● DATA EXTRACTS:
* * * *

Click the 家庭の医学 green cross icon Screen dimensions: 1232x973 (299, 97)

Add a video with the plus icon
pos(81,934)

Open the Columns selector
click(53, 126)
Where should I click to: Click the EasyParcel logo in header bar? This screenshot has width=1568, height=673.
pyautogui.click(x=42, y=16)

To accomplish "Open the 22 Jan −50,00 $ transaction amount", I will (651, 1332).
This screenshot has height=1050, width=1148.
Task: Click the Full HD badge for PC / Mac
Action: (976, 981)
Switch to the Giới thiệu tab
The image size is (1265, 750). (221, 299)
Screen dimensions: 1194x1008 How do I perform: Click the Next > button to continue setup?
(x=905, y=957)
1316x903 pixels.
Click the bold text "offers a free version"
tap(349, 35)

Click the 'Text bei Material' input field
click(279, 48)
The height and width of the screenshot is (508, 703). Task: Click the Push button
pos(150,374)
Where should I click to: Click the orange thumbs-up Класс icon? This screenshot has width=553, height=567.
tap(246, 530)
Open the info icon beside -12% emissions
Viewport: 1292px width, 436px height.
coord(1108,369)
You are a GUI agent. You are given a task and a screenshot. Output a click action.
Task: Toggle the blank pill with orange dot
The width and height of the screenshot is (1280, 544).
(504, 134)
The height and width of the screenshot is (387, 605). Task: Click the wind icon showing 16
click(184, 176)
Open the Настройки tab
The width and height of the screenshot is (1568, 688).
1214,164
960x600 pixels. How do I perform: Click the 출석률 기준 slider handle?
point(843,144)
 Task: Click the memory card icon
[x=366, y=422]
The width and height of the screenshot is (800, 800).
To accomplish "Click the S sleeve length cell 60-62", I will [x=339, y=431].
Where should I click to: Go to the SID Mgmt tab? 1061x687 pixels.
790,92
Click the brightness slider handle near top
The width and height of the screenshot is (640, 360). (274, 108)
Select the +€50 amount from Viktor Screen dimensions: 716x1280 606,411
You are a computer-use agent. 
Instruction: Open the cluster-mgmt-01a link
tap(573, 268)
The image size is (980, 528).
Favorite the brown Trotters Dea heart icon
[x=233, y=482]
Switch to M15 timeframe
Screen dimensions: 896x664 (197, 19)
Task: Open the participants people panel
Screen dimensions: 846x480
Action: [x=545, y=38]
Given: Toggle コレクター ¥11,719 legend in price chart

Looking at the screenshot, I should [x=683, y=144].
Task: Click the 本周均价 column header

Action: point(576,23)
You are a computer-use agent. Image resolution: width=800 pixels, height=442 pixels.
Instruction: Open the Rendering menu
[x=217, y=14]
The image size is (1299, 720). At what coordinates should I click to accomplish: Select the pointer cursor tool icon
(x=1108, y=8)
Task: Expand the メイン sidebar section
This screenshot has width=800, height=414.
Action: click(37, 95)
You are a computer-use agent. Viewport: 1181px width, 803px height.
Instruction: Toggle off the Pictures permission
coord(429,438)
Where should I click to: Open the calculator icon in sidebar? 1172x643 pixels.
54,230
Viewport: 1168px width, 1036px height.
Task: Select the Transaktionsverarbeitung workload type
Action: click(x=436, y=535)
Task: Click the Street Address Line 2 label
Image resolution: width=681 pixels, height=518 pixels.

* * * *

● INSTRUCTIONS TO FOLLOW: Work out the number of lines in the records containing the word "agent". Write only that number.

● RESPONSE AREA: 4